▶ _Materials provided_
▬▬▬▬▬▬▬▬▬▬

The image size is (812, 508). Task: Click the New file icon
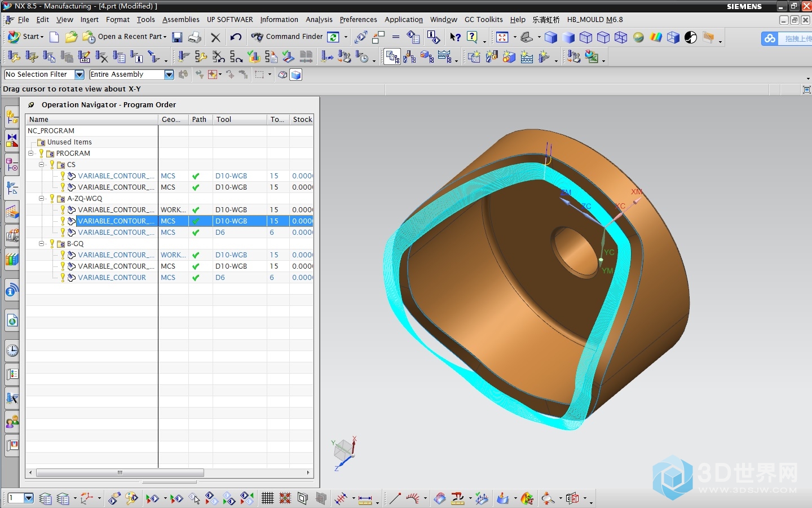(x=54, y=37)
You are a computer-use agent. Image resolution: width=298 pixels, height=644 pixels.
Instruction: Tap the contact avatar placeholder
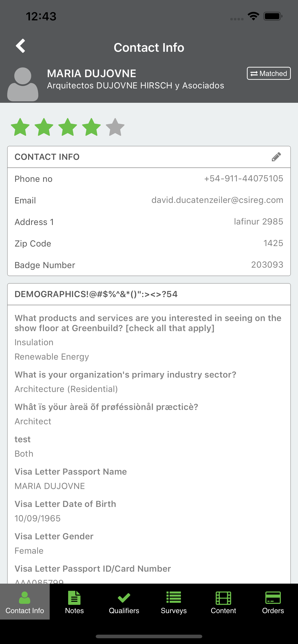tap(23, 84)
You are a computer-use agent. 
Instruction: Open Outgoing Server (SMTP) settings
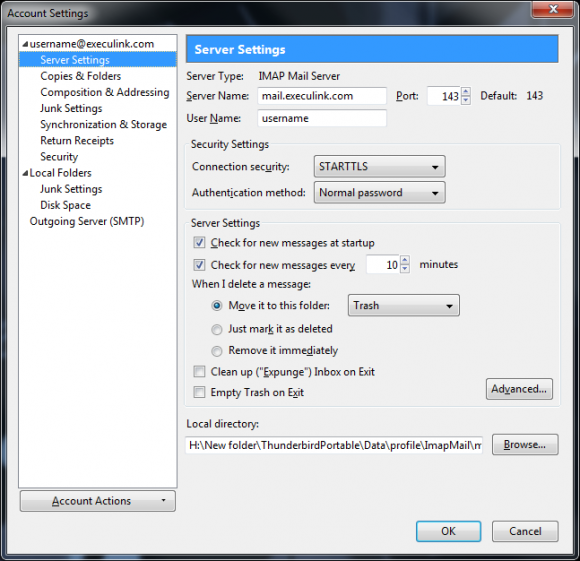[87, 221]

▬▬▬▬▬▬▬▬▬▬

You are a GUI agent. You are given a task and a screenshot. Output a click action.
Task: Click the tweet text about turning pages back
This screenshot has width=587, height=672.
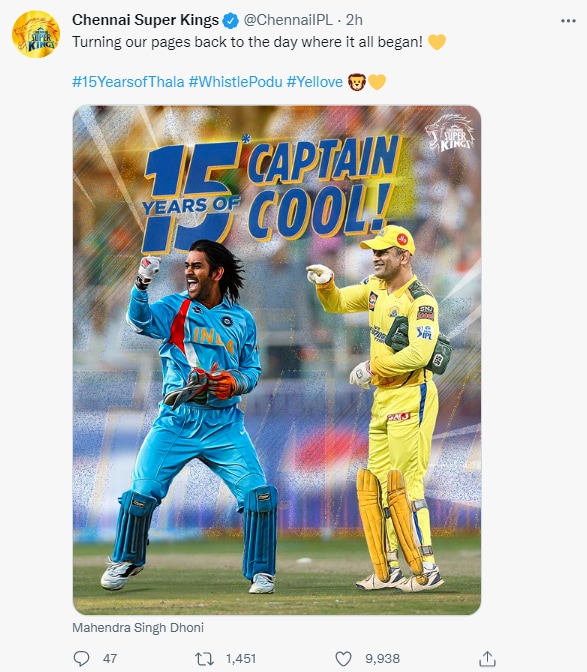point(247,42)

▬▬▬▬▬▬▬▬▬▬

▶ _Goal of the exercise_
Look through the material and find each line that includes "agent", then copy it.

▶ _Solved exercise_
You are a computer-use agent. Image resolution: width=298 pixels, height=644 pixels.
You are a computer-use agent. 
You are a GUI agent. You are given a task and a screenshot. Output a click action.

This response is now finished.